• Exercise
Set down, exactly as written, the line containing "This screenshot has" and all the lines that follow it to the end of the entries below, omitting every picture.

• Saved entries

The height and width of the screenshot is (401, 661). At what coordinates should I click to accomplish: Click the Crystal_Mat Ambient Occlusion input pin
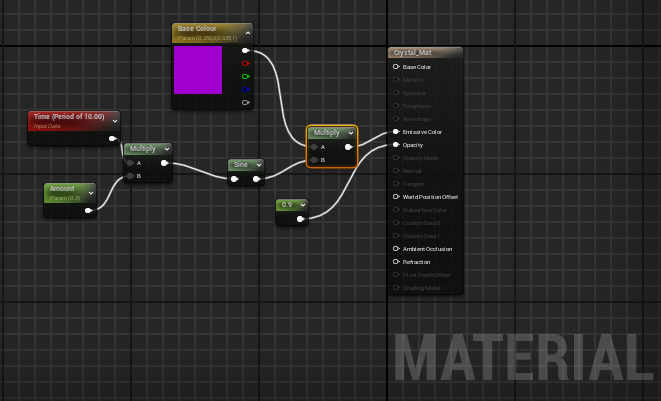click(x=396, y=249)
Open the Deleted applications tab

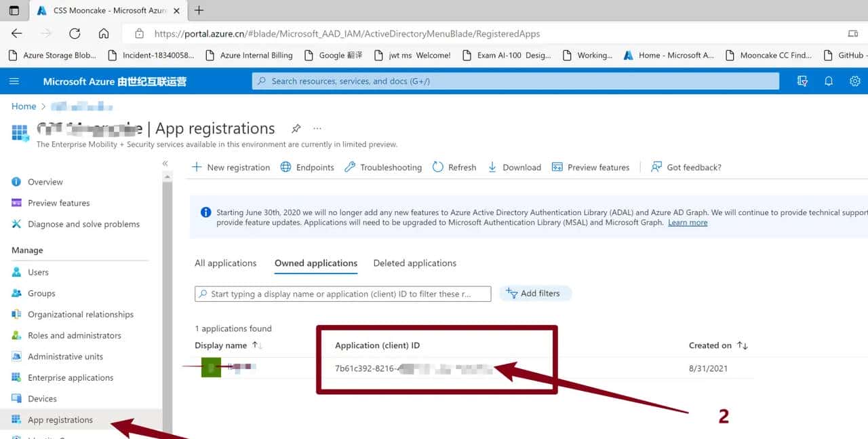[x=414, y=263]
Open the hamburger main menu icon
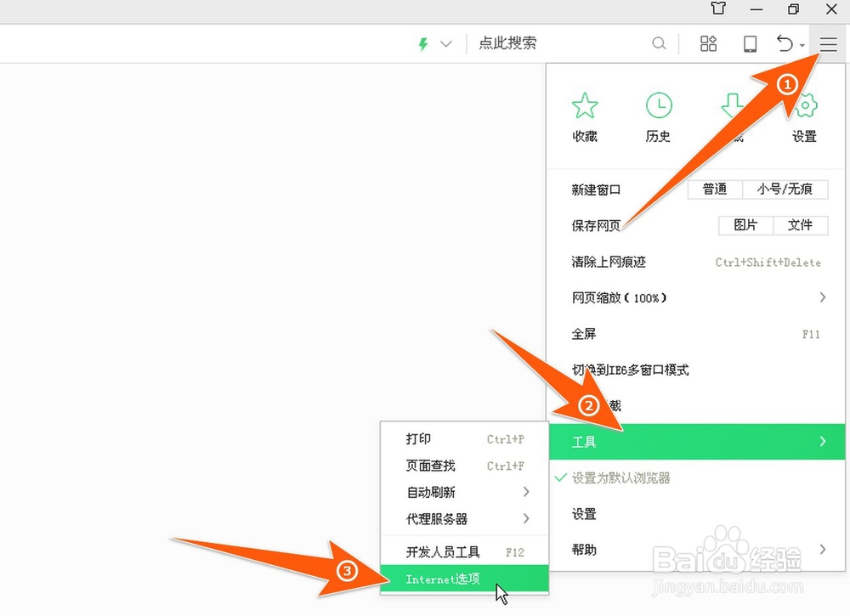Viewport: 850px width, 616px height. [x=827, y=44]
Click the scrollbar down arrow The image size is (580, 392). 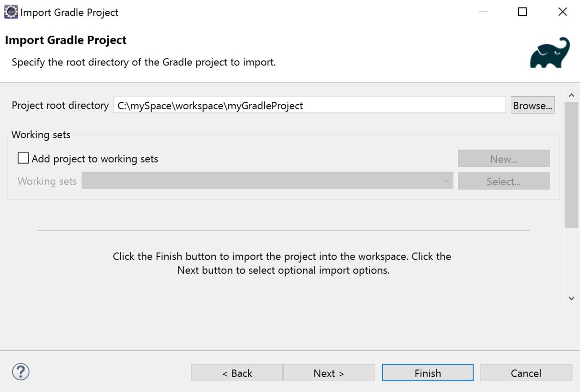point(571,298)
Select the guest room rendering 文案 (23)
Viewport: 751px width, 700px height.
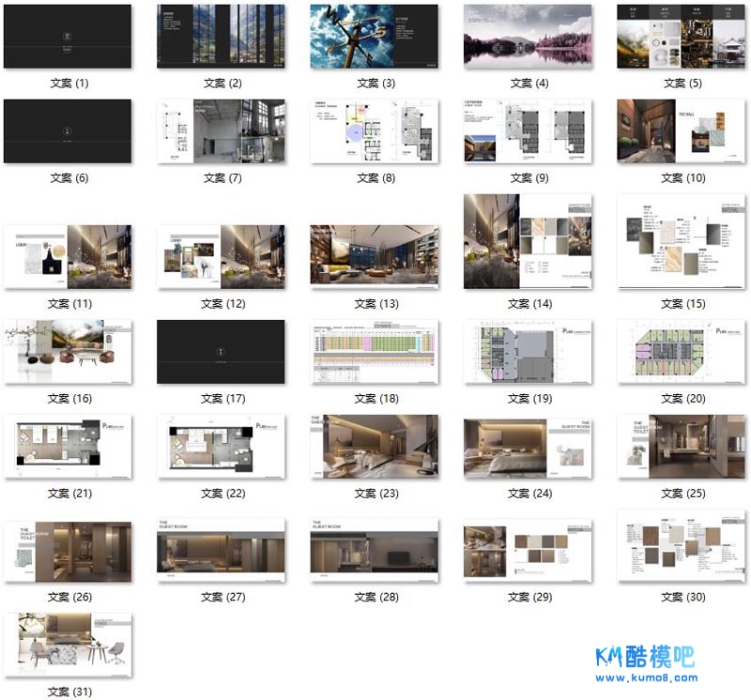click(375, 447)
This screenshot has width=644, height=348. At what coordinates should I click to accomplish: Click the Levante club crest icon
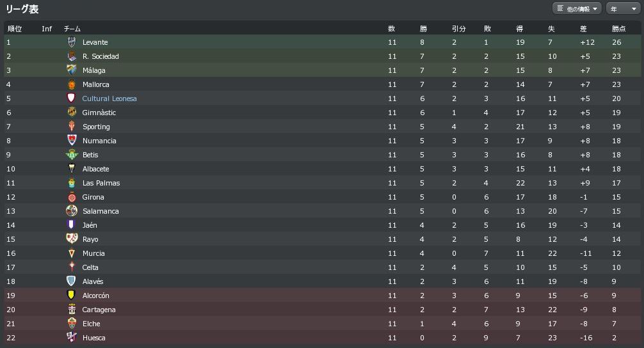(72, 42)
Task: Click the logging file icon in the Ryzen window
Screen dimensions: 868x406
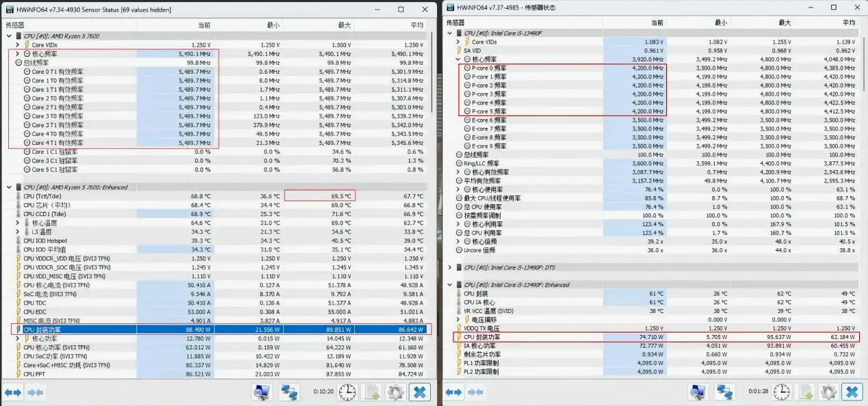Action: [372, 392]
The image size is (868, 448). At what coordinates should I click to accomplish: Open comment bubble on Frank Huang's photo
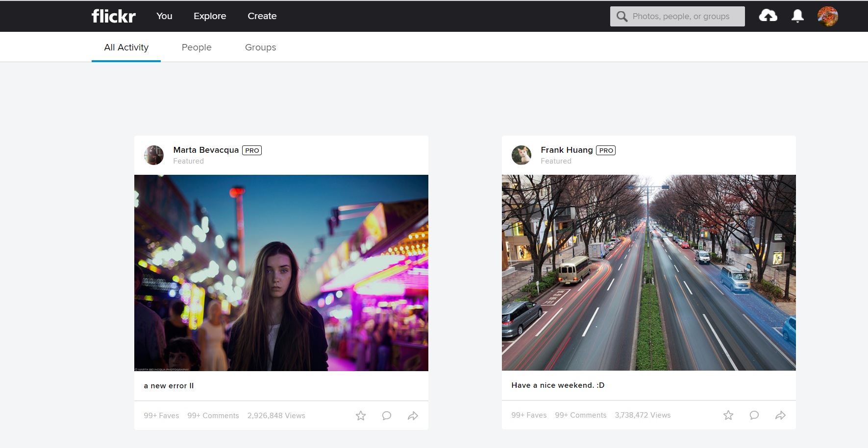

• The answer
This screenshot has width=644, height=348. At what coordinates should I click to accomplish: Click the Levante club crest icon
(72, 42)
Task: Click the logging file icon in the Ryzen window
Screen dimensions: 868x406
Action: [372, 392]
The image size is (868, 448). At what coordinates should I click to accomplish: Open comment bubble on Frank Huang's photo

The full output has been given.